The Supreme Court has ruled in Digital Realty Trust, Inc. v. Somers that certain protections afforded to whistleblowers under the Dodd-Frank Act do not apply if the employee reports possible violations of the securities laws internally but not to the SEC. The Dodd-Frank Act prohibits employers from discharging, demoting, suspending, threatening, harassing, or discriminating against a “whistleblower” who engages in certain protected activity. 15 U.S.C. § 78u-6(h)(1)(A). The Dodd-Frank Act defines “whistleblower” as any individual who provides information relating to a violation of the securities laws to the SEC. Id. § 78u-6(a)(6). Inconsistently, however, one of the three enumerated protected activities in section 78u-6(h)(1)(A) is a catchall provision that protects individuals who make disclosures that are required or protected under certain laws, including the Sarbanes-Oxley Act, which itself covers reporting possible wrongdoing internally.

Somers was employed by Digital Realty Trust, and he alleged that Digital Realty Trust fired him shortly after he reported possible securities law violations to senior management. Somers did not, however, make any report to the SEC before he was terminated. Somers sued Digital Realty Trust alleging a whistleblower retaliation claim under the Dodd-Frank Act. The district court denied Digital Realty Trust’s motion to dismiss, in which it argued that Somers was not a whistleblower under the Dodd-Frank Act because he did not report any suspected securities laws violations to the SEC. The Ninth Circuit affirmed in an interlocutory appeal, and the Supreme Court granted certiorari to resolve a circuit split on the issue. See Asadi v. G.E. Energy (USA), L.L.C., 720 F.3d 620, 630 (5th Cir. 2013); Berman v. NEO@OGILVY LLC, 801 F.3d 145, 155 (2d Cir. 2013).

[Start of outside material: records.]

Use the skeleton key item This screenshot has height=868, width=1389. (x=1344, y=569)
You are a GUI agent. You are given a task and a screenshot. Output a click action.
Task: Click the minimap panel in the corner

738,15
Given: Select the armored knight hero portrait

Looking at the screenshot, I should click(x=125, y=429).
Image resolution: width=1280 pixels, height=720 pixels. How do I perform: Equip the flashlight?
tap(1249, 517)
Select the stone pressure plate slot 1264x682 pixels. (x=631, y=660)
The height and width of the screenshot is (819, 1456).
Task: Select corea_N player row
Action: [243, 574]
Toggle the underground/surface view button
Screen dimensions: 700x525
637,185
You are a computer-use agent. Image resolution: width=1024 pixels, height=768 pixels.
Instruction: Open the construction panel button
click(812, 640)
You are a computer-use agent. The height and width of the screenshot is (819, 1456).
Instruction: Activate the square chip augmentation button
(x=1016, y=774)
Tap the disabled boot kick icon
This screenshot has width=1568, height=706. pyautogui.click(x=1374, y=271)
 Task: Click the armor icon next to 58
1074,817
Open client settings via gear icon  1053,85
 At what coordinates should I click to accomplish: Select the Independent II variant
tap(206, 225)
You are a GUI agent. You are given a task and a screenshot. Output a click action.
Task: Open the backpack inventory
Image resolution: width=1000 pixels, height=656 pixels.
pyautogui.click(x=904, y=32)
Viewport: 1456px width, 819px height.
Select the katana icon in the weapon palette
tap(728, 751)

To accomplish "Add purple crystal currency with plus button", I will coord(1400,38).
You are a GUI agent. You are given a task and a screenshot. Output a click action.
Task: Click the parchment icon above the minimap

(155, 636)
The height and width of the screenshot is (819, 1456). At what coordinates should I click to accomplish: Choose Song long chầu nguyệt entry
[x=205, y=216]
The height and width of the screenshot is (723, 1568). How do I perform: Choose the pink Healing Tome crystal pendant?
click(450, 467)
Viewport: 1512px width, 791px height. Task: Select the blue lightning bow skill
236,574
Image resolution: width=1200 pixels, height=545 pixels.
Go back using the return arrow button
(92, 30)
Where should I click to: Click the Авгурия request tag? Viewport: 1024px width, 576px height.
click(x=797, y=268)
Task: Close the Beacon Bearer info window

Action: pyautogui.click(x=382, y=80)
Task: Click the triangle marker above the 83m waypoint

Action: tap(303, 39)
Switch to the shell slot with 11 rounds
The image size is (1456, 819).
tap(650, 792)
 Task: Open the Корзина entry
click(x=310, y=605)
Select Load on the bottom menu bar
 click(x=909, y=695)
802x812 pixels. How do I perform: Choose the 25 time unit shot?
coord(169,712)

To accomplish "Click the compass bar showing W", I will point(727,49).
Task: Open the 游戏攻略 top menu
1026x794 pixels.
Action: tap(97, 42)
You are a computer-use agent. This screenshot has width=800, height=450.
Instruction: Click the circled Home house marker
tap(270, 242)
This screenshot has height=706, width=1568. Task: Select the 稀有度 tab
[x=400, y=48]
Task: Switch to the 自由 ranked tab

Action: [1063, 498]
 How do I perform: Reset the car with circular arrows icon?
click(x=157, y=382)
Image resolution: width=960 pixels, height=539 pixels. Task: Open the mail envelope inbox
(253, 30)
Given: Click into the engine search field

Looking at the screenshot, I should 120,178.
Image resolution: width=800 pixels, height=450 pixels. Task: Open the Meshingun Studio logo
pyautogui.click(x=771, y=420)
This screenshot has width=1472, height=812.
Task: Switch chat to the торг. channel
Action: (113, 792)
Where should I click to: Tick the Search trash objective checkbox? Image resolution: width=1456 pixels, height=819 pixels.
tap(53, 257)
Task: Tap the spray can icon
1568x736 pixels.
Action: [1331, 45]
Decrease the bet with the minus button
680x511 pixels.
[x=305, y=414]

The Supreme Court reversed the Ninth Circuit, holding that the anti-retaliation provision in the Dodd-Frank Act does not extend to an individual who does not report the suspected securities law violations to the SEC. For the Supreme Court the question was fairly easy: “When a statute includes an explicit definition, we must follow that definition,” and this “resolves the question before us.” Somers, slip. op. at 9. The Supreme Court also explained that the Dodd-Frank Act has a separate provision that protects an employee providing information to the Consumer Financial Protection Bureau, or his or her employer, and courts presume Congress acts intentionally when it includes language in one section of a statute but omits it from another section. Regarding the alleged inconsistency concerning the third enumerated protected activity identified above, the Supreme Court explained that under its plain-text reading, the statute protects employees who report both internally and to the SEC, but are retaliated against solely because of the internal reporting. This protects employees who would otherwise not be protected under the first two enumerated provisions. Additionally, the Supreme Court’s ruling is consistent with the Dodd-Frank Act’s intended purpose of encouraging individuals to report possible securities violations to the SEC and its corresponding whistleblower bounty program.